— TASK DIRECTIONS —
Count the lines below that contain the string "This", treating case as significant, and give only the number.
::: TASK MATERIAL
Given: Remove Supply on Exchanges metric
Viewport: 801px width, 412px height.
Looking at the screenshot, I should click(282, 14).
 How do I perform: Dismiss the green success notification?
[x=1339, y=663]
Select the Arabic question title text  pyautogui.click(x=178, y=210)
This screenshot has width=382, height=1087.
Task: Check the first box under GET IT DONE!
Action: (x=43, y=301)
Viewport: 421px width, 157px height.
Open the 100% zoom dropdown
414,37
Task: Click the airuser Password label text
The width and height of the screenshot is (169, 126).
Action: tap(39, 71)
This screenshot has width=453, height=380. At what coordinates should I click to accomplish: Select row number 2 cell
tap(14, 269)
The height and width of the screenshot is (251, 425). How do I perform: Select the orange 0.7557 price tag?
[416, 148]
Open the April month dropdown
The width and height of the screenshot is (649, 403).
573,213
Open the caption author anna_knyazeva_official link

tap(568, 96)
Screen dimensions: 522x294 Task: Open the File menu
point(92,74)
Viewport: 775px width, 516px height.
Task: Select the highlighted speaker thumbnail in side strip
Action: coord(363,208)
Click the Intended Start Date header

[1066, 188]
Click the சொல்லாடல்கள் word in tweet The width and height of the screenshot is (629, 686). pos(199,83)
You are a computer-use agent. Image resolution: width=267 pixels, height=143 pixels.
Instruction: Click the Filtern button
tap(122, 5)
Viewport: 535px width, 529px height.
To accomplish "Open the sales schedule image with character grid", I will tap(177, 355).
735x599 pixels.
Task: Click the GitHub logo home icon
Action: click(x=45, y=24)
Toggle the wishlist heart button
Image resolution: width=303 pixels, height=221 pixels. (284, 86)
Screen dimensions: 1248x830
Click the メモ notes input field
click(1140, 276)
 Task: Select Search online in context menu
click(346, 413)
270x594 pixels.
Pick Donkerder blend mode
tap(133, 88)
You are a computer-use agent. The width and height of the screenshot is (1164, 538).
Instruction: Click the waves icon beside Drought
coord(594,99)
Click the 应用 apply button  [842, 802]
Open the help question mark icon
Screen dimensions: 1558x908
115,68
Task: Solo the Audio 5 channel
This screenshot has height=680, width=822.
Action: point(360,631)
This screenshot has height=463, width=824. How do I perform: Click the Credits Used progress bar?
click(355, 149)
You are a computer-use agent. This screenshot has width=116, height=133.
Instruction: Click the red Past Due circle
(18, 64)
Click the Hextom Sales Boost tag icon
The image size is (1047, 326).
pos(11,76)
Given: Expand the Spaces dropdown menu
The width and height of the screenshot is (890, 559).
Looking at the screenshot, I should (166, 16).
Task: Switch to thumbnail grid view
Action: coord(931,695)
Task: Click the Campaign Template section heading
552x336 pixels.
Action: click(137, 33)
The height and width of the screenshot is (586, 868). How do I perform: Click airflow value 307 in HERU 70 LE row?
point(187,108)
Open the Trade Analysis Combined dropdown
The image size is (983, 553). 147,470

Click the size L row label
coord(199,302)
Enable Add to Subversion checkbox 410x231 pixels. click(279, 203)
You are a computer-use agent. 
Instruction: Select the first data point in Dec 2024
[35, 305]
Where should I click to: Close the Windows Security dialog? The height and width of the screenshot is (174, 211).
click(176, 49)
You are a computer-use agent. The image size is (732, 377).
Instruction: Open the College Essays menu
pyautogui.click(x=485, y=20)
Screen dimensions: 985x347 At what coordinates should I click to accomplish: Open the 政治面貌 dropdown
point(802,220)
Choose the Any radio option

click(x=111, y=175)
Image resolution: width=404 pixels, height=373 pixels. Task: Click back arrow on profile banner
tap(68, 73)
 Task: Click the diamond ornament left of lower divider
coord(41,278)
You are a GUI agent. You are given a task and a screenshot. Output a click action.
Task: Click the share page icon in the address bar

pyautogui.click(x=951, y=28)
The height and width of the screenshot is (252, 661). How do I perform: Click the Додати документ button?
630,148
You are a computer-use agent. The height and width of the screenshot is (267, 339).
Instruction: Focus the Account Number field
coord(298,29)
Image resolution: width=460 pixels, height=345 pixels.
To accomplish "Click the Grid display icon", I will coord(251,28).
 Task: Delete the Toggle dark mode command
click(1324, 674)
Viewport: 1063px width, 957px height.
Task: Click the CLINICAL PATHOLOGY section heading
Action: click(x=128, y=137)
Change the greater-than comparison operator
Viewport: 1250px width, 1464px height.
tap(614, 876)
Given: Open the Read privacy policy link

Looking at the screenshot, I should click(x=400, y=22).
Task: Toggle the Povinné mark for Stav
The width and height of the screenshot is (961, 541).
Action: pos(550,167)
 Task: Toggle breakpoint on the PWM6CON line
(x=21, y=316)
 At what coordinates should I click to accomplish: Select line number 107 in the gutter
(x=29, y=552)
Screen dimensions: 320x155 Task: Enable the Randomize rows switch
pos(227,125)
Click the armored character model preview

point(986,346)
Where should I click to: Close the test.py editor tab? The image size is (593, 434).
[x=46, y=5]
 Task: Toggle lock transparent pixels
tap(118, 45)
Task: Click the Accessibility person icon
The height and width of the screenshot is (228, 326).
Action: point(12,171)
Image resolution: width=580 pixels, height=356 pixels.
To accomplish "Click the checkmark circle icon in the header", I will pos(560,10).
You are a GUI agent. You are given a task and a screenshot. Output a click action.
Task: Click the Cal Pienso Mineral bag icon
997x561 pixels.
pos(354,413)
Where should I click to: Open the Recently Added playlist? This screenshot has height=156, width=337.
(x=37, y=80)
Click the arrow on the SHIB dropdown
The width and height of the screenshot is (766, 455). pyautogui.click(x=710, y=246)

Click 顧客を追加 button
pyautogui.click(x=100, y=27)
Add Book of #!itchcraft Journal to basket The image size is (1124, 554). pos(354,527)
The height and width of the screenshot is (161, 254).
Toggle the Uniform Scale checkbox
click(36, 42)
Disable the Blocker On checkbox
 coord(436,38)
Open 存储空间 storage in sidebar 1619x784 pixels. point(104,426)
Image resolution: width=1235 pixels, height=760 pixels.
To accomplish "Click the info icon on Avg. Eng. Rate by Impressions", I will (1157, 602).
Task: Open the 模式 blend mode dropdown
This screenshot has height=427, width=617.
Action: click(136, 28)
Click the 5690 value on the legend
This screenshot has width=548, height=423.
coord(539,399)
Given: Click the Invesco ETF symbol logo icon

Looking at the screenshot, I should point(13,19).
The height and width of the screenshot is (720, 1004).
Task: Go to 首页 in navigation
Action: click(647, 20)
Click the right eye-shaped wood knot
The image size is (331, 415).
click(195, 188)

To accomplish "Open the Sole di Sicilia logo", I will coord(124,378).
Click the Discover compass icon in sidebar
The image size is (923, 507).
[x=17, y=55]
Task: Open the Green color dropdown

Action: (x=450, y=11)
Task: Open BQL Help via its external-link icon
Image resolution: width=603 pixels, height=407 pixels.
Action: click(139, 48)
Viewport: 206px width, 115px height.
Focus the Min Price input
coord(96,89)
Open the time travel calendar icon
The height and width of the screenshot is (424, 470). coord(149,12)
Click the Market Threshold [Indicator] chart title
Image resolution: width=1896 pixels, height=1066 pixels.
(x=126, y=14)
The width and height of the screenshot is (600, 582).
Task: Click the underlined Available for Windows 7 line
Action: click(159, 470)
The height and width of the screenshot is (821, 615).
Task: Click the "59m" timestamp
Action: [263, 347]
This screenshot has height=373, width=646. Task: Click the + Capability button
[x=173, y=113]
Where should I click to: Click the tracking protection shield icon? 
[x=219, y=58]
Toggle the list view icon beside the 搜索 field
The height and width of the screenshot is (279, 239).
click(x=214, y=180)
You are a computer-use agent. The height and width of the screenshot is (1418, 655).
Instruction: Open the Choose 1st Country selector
::::::
— RIGHT ANSWER —
9